Tilera, which continues to ramp up the number of cores in its chips, is aiming the new SoC at such environments as networking and the cloud.
Tilera officials are continuing to grow the number of cores they're putting on their processors as they push to eventually offer as many as 100 or more. The company took another step in that direction Feb. 19, when officials unveiled a 72-core processor, the Tile-Gx72.
The new system-on-a-chip (SoC) is being aimed at such environments as next-generation networks—including software-defined networks (SDNs)—cloud computing
and multimedia. It is designed to double the compute performance and I/O capacity of its 36-core Tile-Gx36 chip
, which the company launched less than a year ago.

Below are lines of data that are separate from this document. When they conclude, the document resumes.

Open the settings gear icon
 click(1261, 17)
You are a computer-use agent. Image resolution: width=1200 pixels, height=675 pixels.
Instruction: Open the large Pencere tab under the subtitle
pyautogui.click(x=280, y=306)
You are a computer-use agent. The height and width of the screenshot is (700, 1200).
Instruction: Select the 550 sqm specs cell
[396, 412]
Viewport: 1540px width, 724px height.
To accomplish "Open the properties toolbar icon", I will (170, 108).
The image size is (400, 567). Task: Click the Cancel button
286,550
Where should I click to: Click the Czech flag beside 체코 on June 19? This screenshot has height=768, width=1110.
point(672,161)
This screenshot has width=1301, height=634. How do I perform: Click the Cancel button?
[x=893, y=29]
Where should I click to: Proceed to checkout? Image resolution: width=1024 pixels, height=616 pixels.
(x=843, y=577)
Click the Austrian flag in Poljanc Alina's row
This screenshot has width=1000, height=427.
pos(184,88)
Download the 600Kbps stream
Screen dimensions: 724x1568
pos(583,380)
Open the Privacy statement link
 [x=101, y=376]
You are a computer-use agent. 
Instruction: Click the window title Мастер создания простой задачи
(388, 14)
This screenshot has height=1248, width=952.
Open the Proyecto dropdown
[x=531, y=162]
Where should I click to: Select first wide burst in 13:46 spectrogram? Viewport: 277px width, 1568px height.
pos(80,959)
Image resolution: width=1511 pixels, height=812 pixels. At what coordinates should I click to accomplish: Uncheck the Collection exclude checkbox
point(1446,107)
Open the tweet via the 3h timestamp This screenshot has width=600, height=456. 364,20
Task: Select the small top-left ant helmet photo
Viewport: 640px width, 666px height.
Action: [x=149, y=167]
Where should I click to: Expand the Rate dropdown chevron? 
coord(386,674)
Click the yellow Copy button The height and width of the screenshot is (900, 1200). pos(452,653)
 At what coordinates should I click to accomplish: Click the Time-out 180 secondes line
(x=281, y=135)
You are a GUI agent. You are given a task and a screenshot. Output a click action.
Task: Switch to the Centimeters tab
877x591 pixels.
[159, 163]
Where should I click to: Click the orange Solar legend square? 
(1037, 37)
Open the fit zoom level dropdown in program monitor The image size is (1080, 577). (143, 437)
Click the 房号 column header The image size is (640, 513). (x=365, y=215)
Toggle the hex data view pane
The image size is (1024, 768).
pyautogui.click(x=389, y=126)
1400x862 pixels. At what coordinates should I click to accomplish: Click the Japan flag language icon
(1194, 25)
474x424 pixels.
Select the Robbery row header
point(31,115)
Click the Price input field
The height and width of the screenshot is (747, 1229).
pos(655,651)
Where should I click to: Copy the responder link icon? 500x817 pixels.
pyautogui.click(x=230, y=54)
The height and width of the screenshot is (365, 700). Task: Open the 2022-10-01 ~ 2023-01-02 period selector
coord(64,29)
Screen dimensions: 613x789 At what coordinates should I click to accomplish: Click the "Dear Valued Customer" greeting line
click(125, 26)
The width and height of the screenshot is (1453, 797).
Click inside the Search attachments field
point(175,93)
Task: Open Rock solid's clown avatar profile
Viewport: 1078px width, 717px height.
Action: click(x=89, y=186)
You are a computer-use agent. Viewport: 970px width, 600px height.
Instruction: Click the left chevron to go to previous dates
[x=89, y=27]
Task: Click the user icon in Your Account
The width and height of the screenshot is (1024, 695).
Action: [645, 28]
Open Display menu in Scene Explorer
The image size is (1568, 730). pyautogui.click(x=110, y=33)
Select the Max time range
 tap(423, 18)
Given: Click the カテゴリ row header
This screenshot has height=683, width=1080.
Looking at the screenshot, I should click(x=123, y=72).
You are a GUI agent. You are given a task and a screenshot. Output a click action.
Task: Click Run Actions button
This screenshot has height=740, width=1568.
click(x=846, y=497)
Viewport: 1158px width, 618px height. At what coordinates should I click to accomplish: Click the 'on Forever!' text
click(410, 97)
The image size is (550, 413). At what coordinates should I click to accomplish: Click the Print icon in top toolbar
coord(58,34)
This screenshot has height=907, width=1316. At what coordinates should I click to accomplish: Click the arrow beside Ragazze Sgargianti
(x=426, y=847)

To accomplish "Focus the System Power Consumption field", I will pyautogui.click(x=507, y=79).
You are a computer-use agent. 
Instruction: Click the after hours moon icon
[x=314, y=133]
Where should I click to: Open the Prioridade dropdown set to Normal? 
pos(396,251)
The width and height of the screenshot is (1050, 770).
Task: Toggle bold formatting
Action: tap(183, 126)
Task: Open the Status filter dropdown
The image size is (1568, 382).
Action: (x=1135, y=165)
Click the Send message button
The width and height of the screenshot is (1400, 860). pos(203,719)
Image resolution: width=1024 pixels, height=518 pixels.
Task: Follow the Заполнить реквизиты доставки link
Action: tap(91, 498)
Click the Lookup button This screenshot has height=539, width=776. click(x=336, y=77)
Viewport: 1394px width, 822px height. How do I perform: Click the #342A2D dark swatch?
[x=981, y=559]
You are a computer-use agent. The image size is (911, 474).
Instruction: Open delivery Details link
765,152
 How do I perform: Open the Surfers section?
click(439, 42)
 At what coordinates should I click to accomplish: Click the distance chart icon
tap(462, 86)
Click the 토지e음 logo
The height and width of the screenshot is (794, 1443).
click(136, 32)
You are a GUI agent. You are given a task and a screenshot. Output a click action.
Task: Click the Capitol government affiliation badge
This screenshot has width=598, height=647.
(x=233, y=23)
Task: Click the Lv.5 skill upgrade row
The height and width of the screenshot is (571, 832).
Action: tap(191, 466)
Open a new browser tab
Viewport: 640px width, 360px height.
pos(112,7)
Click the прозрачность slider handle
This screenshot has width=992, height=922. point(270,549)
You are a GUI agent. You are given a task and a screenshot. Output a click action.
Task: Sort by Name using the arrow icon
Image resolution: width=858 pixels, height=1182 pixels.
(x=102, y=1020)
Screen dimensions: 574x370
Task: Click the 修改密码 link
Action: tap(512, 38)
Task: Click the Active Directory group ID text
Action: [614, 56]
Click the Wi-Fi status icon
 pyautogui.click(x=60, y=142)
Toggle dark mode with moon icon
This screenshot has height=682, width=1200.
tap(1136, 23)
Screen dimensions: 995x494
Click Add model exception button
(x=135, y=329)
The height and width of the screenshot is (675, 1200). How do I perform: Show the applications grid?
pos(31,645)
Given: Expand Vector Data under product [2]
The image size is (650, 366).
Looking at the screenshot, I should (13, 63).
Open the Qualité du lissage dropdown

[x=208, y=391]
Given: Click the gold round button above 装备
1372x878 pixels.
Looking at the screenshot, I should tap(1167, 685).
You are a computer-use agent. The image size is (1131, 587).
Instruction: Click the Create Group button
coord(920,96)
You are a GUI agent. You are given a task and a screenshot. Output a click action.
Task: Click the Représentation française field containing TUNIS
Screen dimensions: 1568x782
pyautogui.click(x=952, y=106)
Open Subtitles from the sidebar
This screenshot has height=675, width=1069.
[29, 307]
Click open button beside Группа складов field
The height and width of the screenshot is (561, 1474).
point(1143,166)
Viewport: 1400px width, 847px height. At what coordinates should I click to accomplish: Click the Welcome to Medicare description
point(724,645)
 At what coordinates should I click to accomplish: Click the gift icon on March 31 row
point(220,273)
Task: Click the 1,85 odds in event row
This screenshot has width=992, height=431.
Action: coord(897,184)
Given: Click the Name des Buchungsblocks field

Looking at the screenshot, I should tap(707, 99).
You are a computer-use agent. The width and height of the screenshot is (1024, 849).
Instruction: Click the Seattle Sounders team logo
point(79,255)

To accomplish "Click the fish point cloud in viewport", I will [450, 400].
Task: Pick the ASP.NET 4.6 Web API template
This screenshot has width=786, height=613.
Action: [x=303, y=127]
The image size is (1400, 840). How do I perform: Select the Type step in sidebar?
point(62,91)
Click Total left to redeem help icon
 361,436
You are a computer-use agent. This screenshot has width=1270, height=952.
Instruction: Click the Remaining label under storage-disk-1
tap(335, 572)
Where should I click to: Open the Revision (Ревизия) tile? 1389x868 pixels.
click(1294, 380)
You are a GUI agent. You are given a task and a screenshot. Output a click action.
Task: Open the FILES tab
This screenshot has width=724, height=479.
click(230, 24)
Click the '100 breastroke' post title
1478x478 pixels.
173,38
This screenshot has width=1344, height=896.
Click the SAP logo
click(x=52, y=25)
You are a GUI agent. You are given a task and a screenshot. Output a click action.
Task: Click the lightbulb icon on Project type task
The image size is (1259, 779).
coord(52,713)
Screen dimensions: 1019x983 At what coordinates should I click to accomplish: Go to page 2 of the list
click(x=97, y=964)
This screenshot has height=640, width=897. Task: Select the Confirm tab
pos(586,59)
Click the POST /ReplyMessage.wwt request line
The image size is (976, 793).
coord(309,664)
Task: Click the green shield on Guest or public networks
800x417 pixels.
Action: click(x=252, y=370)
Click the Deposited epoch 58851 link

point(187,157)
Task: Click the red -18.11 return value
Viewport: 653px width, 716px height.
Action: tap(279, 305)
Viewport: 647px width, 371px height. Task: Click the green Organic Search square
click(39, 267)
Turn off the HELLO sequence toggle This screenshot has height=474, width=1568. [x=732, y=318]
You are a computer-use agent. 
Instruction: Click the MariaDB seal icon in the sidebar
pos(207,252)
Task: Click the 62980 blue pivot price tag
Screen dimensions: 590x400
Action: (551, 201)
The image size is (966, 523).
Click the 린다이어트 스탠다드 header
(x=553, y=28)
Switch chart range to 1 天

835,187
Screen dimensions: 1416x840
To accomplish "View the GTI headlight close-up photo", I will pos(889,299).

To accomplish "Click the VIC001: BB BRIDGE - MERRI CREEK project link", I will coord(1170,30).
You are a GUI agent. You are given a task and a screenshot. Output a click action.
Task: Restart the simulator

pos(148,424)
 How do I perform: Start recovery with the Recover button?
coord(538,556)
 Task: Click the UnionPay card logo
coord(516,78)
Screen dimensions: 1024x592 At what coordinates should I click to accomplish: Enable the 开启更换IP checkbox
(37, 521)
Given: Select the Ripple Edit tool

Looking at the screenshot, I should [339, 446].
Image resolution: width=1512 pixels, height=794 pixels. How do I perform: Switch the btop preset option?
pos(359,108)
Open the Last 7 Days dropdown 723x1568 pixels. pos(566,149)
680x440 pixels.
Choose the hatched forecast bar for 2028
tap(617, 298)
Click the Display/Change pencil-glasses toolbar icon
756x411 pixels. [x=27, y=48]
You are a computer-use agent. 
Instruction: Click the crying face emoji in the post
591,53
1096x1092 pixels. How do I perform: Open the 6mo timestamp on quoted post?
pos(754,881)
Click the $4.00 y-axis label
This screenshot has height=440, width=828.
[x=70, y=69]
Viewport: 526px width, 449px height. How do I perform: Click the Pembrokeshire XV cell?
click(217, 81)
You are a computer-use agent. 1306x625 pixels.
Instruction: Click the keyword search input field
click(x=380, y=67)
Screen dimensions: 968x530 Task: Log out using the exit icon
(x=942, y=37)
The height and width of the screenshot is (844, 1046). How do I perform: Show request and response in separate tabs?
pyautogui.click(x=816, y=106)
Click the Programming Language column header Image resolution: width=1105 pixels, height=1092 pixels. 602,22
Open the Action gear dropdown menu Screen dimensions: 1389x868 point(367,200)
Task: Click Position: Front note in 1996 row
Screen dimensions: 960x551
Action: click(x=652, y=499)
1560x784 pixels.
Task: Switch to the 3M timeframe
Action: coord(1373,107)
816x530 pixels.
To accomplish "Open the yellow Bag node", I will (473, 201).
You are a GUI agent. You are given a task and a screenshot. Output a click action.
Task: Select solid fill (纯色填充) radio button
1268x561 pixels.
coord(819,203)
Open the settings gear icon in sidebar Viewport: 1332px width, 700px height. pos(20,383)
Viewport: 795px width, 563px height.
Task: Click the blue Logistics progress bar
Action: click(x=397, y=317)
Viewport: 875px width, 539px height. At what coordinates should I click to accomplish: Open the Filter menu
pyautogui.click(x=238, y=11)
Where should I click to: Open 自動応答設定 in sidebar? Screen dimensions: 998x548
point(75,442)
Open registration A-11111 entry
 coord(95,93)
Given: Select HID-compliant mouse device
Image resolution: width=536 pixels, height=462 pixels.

"It's going to be the biggest, baddest processor out there," Bob Doud, director of processor strategy at Tilera, told eWEEK
Since coming out of stealth mode in 2007, Tilera has been at the forefront of the many-core push in processors as businesses continue to demand greater performance from their systems as well as higher energy efficiency. Established players from Intel to IBM to Advanced Micro Devices have been increasing the core counts in their processors. At the same time, they also are introducing accelerators—such as Intel's Xeon Phi chips and AMD's GPUs—to work alongside traditional processors at add compute power to systems in hyperscale and high-performance computing (HPC) environments.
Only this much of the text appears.